21:17 <geist> Chaebol

21:17 <mrvn> Did they split it up so it isn't a monopoly?

21:17 <geist> 재벌

21:18 <mrvn> c7ac bc8c?

21:18 <heat> even then, they use qualcomm for NA and exynos for rest-of-world. what's the point?

21:18 * geist shrugs

21:18 <heat> I thought they actually did do CPU design stuff and they were trying to, you know, build a nice CPU core

21:18 <zid> Yea korea is weeeird, japan mostly broke up the zaibatsus

21:18 <geist> they did, and then they decided to stop doing it

21:18 <geist> i was dissapoint to, to be honest

21:18 <zid> but korea is still "yea your house, shoes, air and water are all owned by samsung, deal with it"

21:18 <mrvn> heat: don't try, do.

21:18 <geist> but probably like qualcomm they decided it was too expensive to pay these cpu designers, so they stopped and laid them off

21:19 <geist> and so they dont have the expertise

21:19 <gorgonical> zid: they did, but there's still echoes of that system in japan. banks give companies like sony 0.1% loans or whatever

21:19 <zid> well yea

21:19 <gorgonical> it is certainly not as aggressively integrated as the zaibatsu were though, to be sure

21:19 <geist> yah as far as i know the samsung and hyundai and whatnot in SK still pretty much run the show

21:20 <heat> praise big corp

21:20 <zid> korea is living the amazon dream

21:20 <gorgonical> please deliver us to our cyberpunk dystopian dream

21:20 <geist> oh LG too

21:20 <zid> of having everything owned by amazon and having to drink your verfication can

21:20 <heat> when do we start having sponsored IRC messages? - this message was sponsored by raycon

21:20 <mrvn> gorgonical: do you really want to have an oxygen bill every month?

21:20 <zid> Click this message to recover trace amounts of paperclips.

21:21 <gorgonical> if the invisible hand of the free market will improve the quality of oxygen available

21:21 <gorgonical> then yes

21:21 <gorgonical> no price is too high

21:21 <geist> this is getting pretty Phillip K Dickian

21:21 <mrvn> gorgonical: now with 5% more O in the O2 atoms.

21:22 <heat> btw https://en.wikipedia.org/wiki/Sheriff_(company)

21:22 <heat> "Sheriff has grown to include nearly all forms of profitable private business in the unrecognised country, and has even become significantly involved in local politics and sport,[2] with some commentators saying that company loyalists hold most main government positions in the territory"

21:22 <heat> Sheriff owns a chain of petrol stations, a chain of supermarkets, a TV channel, a publishing house, a construction company, a Mercedes-Benz dealer, an advertising agency, a spirits factory, two bread factories, a mobile phone network, the football club FC Sheriff Tiraspol and its home ground Sheriff Stadium, a project which also included a five-star hotel.[5]

21:23 <heat> samsung is a wannabe compared to Sheriff

21:23 <gorgonical> They must be exceptionally influential.

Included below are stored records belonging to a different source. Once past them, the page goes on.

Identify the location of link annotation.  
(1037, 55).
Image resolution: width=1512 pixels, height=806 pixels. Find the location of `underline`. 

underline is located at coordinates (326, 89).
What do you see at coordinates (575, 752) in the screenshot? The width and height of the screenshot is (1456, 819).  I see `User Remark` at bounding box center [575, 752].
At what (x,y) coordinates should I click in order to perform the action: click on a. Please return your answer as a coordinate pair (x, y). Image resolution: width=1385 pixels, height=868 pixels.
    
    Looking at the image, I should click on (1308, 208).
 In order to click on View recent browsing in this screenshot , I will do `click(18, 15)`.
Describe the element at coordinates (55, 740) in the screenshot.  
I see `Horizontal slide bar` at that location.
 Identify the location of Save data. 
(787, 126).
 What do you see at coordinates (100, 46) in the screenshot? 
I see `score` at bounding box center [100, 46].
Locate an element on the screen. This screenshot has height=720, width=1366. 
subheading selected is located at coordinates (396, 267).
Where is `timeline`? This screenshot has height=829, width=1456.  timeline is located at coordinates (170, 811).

Only 3% of transnistrians work for them

21:23 <gorgonical> Or their influence is hidden in subsidiaries etc.

21:24 * geist wanders off to do some work

21:24 <demindiro> Isn't that the same region that has a bunch of old weapons/munitions?

21:25 <demindiro> Where Sheriff is

21:25 <heat> it's a separatist region of moldova yes

21:25 <heat> protected by a small old-soviet-now-russian regiment

21:25 <geist> huh TIL: The modern word “Sheriff”, which means keeper or chief of the County, is derived from the Anglo-Saxon words “Shire-Reeve”.

21:25 <heat> based on an old weapons silo of some sorts, probably what you're referring to

21:26 <netbsduser`> i always thought it came from sharif

21:26 <geist> yah i was surprised to find it's a proper english word

21:26 <geist> and not a loaner

21:26 <zid> are we counting french as loaners here

21:27 <geist> yah

21:27 <zid> wow, we're nearly at a thousand years and geist still not forgiven 1066

21:27 <zid> (wrost day of my life)

21:28 <netbsduser`> take up the good old cause, throw off the norman yoke

21:31 gildasio has quit [Ping timeout: 255 seconds]

21:31 gildasio has joined #osdev

21:32 <heat> remember yesterday where I wrote a patch for a rando to save a feature?

21:32 <heat> https://lore.kernel.org/linux-acpi/CAJZ5v0iXcRFamA+mE837=zHReBT-+8WmMeRDR7L9R+FVpLr25A@mail.gmail.com/T/#t I failed

21:32 <bslsk05> lore.kernel.org: [PATCH] ACPI: Make custom_method use per-open state

21:33 <zid> can we remove all of acpi next

21:33 <heat> noooooOOOOooooooOOOooooooooo

21:33 <heat> acpi very god i promise

21:36 <netbsduser`> i have some nice words to say about NXP: no idea who they are, they seem to own the 68k series now, but they've uploaded fully texted PDFs of the manuals to all the 68k series cpus

21:37 <netbsduser`> just been following the 68040 manual to start work on a 68k port of my kernel

21:44 <mjg> :)

21:44 <mjg> how is netbsd doing on the cpu?

21:44 <mjg> i think it was supported up to some point(?)

21:44 <heat> netbsduser` doesn't use netbsd

21:44 <heat> no one uses it, it's a myth

21:44 <mjg> makes sense

21:45 <gorgonical> but didn't they do that thing where they put lua into the kernel

21:45 <gorgonical> or was that someone else

21:45 <heat> people using netbsd is like freebsd devs using freebsd

21:45 <mjg> it was them but i don't think it goet anywhere

21:45 <mjg> heat: OH i'm using it!

21:45 <kof123> yes, and nowadays there are county sherriffs. or city has the same redundancy. reeve of the shire shire

21:45 <kof123> re: sherriff

21:45 <gorgonical> that's a shame. what's not to love about the lua stuff?

21:46 <kof123> *shire reeve of the shire

21:46 <heat> oh oh i'll start

21:46 <heat> 1) lua

21:46 <heat> 2) lua in the kernel

21:46 <gorgonical> i have yet to hear about something you like, heat

21:46 <heat> you

21:46 <gorgonical> aww

21:46 <heat> <3

21:47 <heat> that is also wrong btw, I like linux and glibc

21:47 <netbsduser`> mjg: still runs well

21:47 <netbsduser`> i have an sd card with it installed on my actual amiga

21:47 <mjg> is that a current version?

21:47 <heat> real talk i also enjoy freebsd and netbsd

21:48 <mjg> i know of a guy who is running a ntebsd 5 fork on sparcstatin

21:48 <mjg> and does not udpate because things got too slow after that

21:48 <netbsduser`> it's an old -current, i think about 2 years old

21:48 <mjg> what's the amiga and dou have an accelrator card or some other fpga to fake it?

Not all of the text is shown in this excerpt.